First of all, the Check Engine or Service Engine light does indicate that something is wrong. That’s why it is called a warning light. But the something that is wrong might be a loose gas cap, or it might be serious van engine trouble. That’s why Chesapeake drivers often don’t know how to respond to it.
The check engine light has two modes: it flashes or it stays on. A flashing light is serious. You need to get your vehicle to West Service Center, Inc. in Chesapeake ASAP. No, you don’t need to call a tow truck, but, yes, you can’t wait to get your car serviced. If your check engine light is on and flashing, you should not tow trailers, haul heavy loads or drive at Virginia expressway speeds. Any of these could lead to serious damage that could result expensive repair bills for Chesapeake car owners who ignore it.
A steady check engine light is less serious, but that doesn’t mean it can be ignored by Suffolk car owners. You should plan to get your vehicle inspected at your local Chesapeake automotive service center the first realistic opportunity. Not the first convenient opportunity, but the first realistic one.
Before you take your van in, however, check the gas cap. A loose gas cap can trigger the check engine light. If it is loose, twist it until it clicks three times. If that was the problem, your Chesapeake engine light will reset after several days. However, if it stays on, then you need to schedule an inspection at your Chesapeake auto repair center center or West Service Center, Inc..
Modern automobiles have a computer in the engine that monitors and controls many of the engine functions. When the computer senses something wrong, it first tries to fix the problem itself by adjusting the van engine. If the problem persists, the computer signals the check engine light to come on.
This process stores a trouble code inside the van engine’s computer. Your technician scans the computer and reads the code. This does not tell the service specialist exactly what is wrong with the car, but it gives him a good idea as to where to start looking.
It is NOT good auto advice to deal with a check engine light by disconnecting the battery. Yes, this makes the light go off, but it doesn’t solve the problem. It’s rather like trying to put out a fire by disconnecting the smoke detector. Also, disconnecting the battery will erase your van’s computer memory. An engine’s computer, over time, learns to adjust for peculiarities of the specific van engine, for driving conditions in your Norfolk area, and for your driving habits. Losing its memory means it has to learn and adjust for these things all over again.
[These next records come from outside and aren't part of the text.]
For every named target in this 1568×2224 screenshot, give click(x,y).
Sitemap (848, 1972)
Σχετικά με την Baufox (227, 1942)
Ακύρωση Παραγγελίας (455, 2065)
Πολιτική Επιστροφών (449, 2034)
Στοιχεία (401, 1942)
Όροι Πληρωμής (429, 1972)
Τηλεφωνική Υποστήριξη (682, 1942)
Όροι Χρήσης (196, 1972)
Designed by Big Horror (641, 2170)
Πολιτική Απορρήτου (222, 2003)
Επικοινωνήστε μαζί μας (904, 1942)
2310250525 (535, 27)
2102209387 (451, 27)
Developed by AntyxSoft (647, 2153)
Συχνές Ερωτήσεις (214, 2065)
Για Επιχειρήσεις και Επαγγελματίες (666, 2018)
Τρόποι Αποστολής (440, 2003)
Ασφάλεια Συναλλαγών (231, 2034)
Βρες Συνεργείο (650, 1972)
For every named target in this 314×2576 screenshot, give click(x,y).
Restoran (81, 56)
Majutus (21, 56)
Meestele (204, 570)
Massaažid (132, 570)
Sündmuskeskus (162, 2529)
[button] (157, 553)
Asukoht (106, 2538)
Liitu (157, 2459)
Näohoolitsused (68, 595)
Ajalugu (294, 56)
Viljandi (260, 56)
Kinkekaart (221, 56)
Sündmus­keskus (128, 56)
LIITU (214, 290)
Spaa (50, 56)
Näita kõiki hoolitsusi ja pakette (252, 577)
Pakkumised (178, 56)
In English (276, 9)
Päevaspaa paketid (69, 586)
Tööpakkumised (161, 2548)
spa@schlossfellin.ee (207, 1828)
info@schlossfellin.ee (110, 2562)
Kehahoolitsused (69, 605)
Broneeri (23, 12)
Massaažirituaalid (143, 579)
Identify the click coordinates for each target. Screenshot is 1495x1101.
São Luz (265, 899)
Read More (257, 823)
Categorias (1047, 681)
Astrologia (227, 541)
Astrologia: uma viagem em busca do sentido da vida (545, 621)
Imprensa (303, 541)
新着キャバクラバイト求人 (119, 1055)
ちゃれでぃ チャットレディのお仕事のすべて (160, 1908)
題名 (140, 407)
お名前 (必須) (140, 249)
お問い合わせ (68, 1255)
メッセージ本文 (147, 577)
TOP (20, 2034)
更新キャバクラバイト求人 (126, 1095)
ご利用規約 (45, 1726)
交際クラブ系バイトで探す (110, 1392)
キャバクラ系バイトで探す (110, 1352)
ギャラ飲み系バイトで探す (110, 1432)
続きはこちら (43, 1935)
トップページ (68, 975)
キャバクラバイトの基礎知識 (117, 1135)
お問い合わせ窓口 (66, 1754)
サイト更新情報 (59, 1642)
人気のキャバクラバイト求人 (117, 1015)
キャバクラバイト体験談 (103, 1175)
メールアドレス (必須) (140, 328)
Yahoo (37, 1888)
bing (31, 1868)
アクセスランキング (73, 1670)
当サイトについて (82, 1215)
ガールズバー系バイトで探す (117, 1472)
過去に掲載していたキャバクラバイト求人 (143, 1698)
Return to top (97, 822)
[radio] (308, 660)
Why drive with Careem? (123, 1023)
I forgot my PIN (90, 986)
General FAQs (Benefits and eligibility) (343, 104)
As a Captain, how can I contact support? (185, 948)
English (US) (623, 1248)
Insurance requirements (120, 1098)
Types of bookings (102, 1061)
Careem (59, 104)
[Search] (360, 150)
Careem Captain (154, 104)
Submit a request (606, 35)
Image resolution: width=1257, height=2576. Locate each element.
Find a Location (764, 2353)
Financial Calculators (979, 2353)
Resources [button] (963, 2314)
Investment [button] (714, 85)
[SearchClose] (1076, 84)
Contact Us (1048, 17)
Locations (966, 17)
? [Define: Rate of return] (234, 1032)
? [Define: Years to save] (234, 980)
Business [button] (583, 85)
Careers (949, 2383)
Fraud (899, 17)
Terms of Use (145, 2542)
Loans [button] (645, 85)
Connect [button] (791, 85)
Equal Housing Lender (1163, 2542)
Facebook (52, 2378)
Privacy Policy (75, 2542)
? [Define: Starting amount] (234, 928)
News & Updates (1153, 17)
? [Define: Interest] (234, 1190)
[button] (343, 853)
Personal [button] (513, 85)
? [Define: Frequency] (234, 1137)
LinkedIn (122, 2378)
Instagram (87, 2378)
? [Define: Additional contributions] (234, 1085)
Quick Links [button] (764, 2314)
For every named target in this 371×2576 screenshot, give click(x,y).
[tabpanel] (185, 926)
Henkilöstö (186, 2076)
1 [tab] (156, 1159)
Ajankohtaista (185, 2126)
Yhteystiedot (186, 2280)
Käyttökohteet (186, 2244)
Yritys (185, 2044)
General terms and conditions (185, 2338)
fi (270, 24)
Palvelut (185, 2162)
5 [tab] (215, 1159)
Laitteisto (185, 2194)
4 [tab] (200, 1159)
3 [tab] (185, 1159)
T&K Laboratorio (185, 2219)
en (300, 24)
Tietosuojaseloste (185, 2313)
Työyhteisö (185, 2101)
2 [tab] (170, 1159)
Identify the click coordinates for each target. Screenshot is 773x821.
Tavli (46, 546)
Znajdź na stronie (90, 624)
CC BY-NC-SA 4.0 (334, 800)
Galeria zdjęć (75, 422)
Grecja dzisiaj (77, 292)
Also, don’t buy a cheap consumer scanner or get a trouble code read at your nearest Chesapeake auto parts store, then try to fix a problem yourself — unless, of course, you are a trained Chesapeake mechanic. Today’s auto repair equipment is fairly high-tech and knowing a code is only an indication of where a problem might be, not the answer to what is wrong. Trying to save a little money by doing it yourself may end up costing you big in the long run.
Of course, the best thing to do is to keep that pesky check engine light from coming on in the first place. Good car care and routine preventive maintenance go a long way to keeping your van out of your Chesapeake auto repair shop. But, if that light does come on, be smart. Take care of the problem early, and take care of it professionally.